- WHAT TO WORK ON
Extract each line of the records below that contains the string "Identify", copying every matching line in full.

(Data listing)
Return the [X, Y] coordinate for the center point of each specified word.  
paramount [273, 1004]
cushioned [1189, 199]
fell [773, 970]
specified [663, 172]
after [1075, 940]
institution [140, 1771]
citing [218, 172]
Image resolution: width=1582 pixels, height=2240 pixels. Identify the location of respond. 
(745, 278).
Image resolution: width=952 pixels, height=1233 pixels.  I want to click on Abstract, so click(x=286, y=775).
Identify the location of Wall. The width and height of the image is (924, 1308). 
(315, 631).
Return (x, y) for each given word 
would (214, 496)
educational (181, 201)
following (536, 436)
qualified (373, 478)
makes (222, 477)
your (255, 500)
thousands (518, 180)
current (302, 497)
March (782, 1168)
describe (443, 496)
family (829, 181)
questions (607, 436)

- RESPONSE TO THIS EXERCISE
Image resolution: width=1582 pixels, height=2240 pixels. Identify the location of respond. 
Identify the location of Wall. The width and height of the image is (924, 1308). 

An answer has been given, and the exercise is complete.